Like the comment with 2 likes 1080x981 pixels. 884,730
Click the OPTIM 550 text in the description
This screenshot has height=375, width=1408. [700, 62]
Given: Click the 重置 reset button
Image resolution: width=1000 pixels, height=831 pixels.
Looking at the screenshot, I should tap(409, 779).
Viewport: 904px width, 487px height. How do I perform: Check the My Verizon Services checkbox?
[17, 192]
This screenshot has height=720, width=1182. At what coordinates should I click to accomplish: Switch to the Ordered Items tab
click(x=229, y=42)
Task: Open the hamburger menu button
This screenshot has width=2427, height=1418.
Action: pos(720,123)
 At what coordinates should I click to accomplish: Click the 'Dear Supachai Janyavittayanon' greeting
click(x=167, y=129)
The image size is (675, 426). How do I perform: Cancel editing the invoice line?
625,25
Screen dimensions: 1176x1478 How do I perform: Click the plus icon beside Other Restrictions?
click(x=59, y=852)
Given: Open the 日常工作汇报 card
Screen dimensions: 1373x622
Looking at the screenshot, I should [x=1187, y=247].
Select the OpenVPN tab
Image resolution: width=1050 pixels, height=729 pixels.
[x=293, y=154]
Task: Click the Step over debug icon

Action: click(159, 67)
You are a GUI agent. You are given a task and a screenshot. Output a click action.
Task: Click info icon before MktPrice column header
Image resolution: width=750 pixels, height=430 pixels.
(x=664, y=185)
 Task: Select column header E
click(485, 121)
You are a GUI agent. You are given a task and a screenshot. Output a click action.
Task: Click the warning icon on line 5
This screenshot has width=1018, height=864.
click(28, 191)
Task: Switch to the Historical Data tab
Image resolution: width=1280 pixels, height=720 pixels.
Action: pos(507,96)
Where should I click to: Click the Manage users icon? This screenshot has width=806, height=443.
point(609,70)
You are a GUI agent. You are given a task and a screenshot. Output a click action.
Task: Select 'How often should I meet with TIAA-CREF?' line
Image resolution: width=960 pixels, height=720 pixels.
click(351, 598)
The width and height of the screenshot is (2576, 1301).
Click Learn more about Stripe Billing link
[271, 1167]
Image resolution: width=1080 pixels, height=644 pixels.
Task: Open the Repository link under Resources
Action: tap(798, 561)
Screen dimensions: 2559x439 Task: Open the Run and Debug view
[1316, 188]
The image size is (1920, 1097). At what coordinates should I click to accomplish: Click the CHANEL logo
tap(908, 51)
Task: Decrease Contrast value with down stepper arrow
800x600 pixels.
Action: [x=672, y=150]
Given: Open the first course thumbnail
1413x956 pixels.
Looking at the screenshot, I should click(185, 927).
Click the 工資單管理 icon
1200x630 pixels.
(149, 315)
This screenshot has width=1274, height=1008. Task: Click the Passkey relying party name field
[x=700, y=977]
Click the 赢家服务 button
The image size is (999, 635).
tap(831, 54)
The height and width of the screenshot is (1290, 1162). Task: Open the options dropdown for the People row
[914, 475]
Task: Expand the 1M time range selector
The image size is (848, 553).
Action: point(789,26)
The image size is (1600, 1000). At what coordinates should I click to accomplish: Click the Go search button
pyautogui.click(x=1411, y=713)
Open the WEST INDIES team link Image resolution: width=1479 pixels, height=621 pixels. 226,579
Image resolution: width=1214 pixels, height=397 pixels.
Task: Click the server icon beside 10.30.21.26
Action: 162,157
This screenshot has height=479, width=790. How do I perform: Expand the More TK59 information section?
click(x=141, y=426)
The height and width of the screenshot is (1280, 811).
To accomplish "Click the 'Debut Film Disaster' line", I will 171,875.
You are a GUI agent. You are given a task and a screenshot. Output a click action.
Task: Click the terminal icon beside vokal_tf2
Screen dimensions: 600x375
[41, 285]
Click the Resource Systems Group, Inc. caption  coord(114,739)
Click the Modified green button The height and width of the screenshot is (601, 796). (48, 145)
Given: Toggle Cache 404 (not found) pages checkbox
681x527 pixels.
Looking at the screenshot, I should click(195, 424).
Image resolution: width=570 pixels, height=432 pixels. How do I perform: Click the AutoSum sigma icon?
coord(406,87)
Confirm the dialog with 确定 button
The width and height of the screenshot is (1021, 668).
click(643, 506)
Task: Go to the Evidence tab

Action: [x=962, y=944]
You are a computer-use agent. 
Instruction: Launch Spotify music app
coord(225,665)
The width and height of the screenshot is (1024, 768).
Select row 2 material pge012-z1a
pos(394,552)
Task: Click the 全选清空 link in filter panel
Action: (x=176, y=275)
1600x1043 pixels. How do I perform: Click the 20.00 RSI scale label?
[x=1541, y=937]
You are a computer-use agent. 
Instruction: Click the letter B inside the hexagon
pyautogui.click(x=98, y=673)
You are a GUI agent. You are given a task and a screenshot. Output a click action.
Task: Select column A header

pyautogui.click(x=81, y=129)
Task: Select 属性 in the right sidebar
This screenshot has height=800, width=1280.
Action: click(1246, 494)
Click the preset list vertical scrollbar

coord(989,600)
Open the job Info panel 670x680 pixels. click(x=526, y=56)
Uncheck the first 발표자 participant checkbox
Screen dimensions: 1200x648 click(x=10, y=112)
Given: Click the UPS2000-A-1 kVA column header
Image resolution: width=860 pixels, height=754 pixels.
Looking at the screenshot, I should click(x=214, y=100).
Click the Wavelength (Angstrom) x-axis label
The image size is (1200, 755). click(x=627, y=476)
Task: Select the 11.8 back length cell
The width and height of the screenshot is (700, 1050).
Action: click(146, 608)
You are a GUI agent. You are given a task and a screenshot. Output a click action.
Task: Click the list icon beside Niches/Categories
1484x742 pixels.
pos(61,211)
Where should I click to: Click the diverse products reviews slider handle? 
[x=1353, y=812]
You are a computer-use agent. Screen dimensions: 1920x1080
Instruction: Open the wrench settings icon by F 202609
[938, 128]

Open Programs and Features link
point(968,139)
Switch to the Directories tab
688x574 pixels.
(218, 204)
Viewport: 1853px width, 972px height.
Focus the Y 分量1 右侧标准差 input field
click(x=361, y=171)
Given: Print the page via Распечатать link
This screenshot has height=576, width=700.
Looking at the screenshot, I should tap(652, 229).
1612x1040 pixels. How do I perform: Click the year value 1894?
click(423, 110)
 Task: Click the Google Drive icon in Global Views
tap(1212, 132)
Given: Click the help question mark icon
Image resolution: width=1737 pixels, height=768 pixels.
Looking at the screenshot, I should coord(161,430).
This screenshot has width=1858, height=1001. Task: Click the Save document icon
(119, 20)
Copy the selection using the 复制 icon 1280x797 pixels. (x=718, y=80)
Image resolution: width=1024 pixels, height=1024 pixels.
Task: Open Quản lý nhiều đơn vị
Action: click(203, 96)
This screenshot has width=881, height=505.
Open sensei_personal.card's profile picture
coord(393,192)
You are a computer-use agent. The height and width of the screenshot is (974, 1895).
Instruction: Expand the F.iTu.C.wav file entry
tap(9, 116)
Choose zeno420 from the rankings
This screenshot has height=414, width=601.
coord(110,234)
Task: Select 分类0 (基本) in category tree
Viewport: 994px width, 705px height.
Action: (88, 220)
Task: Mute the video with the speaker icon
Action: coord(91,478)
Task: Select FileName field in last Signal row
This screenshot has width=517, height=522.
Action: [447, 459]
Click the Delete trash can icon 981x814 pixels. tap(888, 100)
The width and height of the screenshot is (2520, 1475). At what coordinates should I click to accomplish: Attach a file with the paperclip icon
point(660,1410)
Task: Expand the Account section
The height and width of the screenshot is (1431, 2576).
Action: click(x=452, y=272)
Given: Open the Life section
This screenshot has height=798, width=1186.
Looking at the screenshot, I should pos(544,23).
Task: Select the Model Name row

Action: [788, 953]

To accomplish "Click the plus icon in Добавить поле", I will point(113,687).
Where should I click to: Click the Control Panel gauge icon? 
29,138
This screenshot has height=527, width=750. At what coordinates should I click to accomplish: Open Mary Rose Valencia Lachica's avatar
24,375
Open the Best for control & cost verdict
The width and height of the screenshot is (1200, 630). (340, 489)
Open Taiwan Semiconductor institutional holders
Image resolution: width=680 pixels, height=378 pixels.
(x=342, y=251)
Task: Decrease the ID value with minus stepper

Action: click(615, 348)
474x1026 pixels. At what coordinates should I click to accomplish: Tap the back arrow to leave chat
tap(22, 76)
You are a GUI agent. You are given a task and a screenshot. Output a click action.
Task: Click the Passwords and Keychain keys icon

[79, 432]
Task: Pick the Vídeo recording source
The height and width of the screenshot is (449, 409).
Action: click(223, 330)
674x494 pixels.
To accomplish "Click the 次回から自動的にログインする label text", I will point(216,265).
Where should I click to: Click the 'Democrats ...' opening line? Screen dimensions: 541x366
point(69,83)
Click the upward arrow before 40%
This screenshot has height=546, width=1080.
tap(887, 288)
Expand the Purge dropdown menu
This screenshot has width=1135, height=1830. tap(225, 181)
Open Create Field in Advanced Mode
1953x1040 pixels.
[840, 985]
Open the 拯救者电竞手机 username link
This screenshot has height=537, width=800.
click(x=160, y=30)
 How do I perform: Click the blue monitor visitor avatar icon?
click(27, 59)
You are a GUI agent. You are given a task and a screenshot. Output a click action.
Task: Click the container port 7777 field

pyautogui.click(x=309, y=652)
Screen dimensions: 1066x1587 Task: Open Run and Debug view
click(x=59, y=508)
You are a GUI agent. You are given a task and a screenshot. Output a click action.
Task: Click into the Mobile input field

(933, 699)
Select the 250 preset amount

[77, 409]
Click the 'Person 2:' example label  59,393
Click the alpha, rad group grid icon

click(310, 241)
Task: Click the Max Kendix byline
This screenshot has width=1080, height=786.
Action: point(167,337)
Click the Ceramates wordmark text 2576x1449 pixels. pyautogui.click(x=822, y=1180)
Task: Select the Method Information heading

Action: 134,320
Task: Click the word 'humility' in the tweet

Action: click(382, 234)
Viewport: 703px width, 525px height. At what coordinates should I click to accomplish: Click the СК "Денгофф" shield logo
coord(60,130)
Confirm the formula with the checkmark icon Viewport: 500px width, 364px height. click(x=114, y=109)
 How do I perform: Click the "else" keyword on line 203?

* * * * * * * * *

▸ **REQUIRED ACTION**:
Among the records above, repeat exactly the line with "Viewport: 1853px width, 972px height.", the line with "Given: Click the help question mark icon", and every line in between, and only those.

▸ **OUTPUT OF THE EXERCISE**:
Viewport: 1853px width, 972px height.
Focus the Y 分量1 右侧标准差 input field
click(x=361, y=171)
Given: Print the page via Распечатать link
This screenshot has height=576, width=700.
Looking at the screenshot, I should tap(652, 229).
1612x1040 pixels. How do I perform: Click the year value 1894?
click(423, 110)
 Task: Click the Google Drive icon in Global Views
tap(1212, 132)
Given: Click the help question mark icon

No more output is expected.